Comments: It doesn’t have to just sound like one. Basically, if $f$ has a pole in $b$ you should multiply by the conformal disc automorphism $\frac {z - b}{1 - \overline{b}z}$ and divide by it if $f$ has a zero in $b$. The motivation is basically just that I knew it . The standard way to construct an analytic function in the disc with zeros in $(b_n)$ is to multiply together infinitely many factors

$\displaystyle\frac {z - b_n}{1 - \overline{b_n}z}$.

This is called a Blaschke product.
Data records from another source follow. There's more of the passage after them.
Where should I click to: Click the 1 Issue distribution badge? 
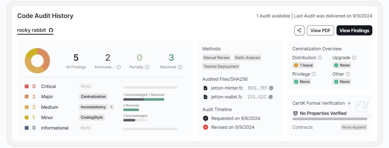coord(304,65)
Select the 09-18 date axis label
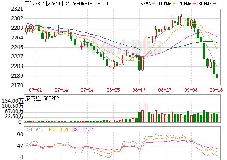Viewport: 227px width, 160px height. [216, 90]
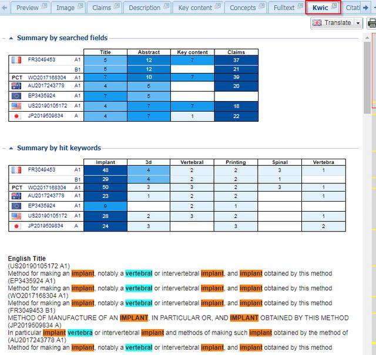This screenshot has height=355, width=376.
Task: Open the Translate language dropdown arrow
Action: (358, 23)
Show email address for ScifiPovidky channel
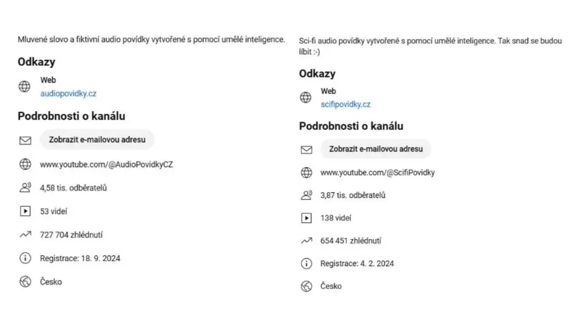Screen dimensions: 576x324 point(375,149)
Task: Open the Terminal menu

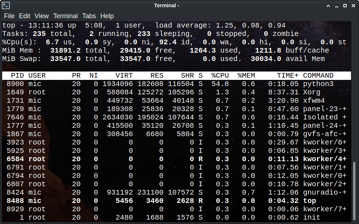Action: 65,16
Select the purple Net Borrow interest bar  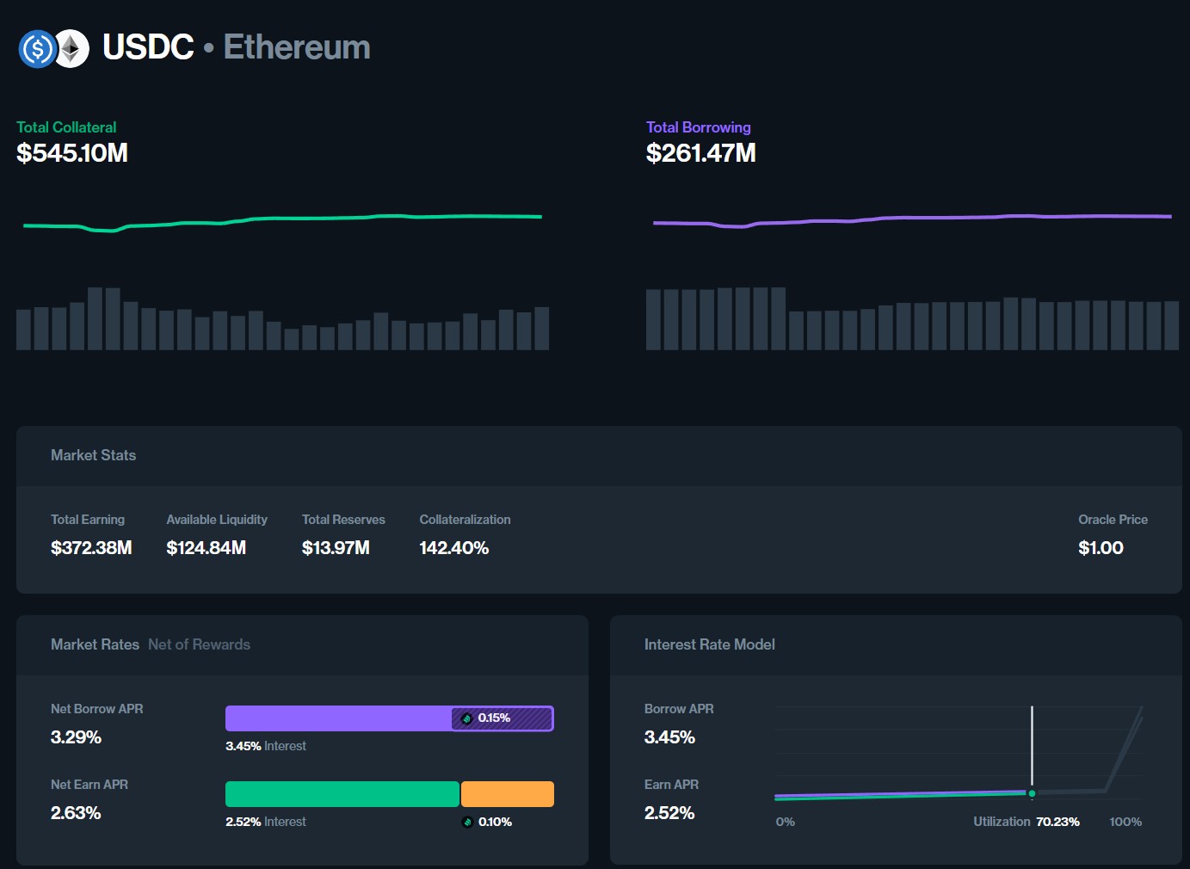pyautogui.click(x=337, y=718)
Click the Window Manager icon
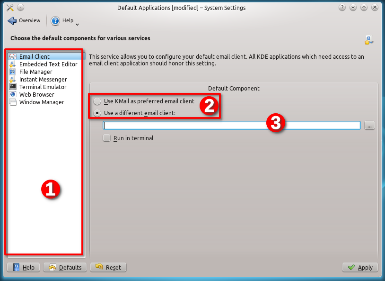The image size is (385, 281). (x=13, y=102)
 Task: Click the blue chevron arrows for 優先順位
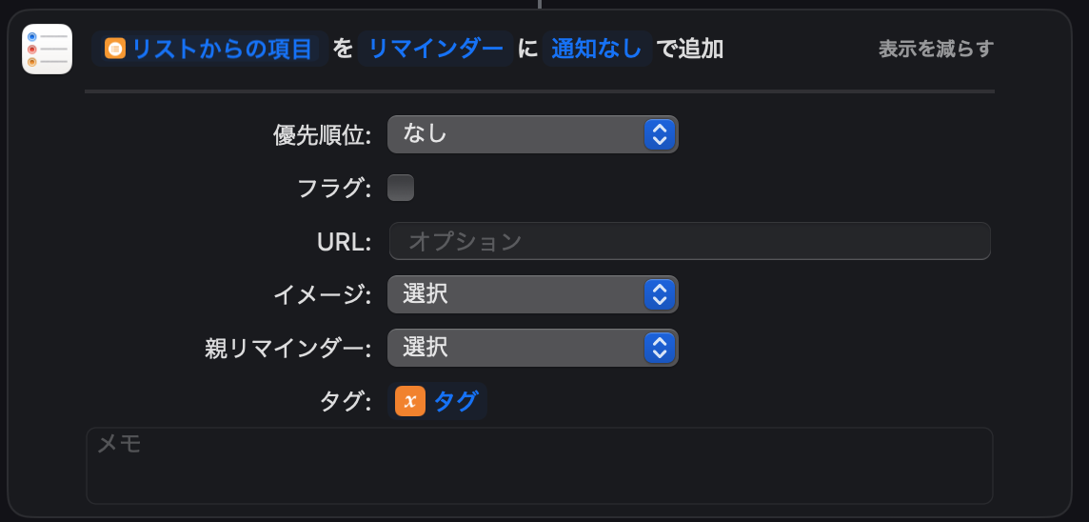(x=659, y=134)
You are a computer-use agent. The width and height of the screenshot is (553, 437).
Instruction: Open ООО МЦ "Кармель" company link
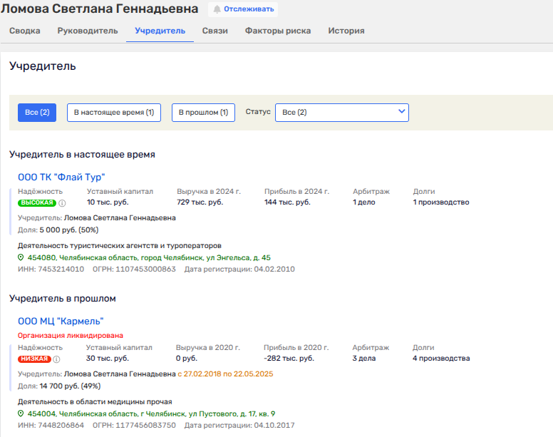[x=61, y=321]
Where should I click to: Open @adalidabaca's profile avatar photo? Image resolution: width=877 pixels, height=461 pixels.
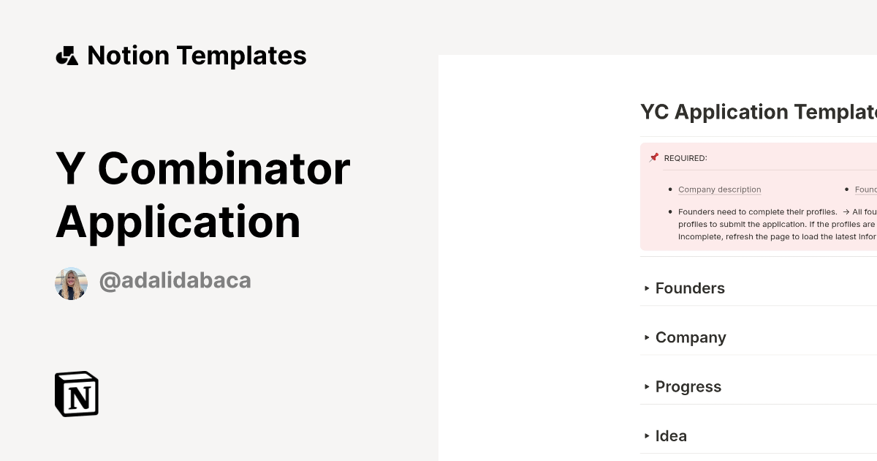(71, 281)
There are factorization theorems saying that analytic functions belonging to certain growth classes (the Smirnov class, for example) can be factored into products of a Blaschke product (describing the zeros), a singular inner function (describing the angle of $f(z)$), and an outer function (describing the growth). With the very nice function described in the problem I knew that it would have no growth and no inner factor either (they can’t be continuous on the circle), so essentially I just knew the solution to the problem. Although I guess the solution can be easily guessed if products of Möbius transforms of the type above are familiar to you as exactly the rational functions that have constant modulus on the unit circle.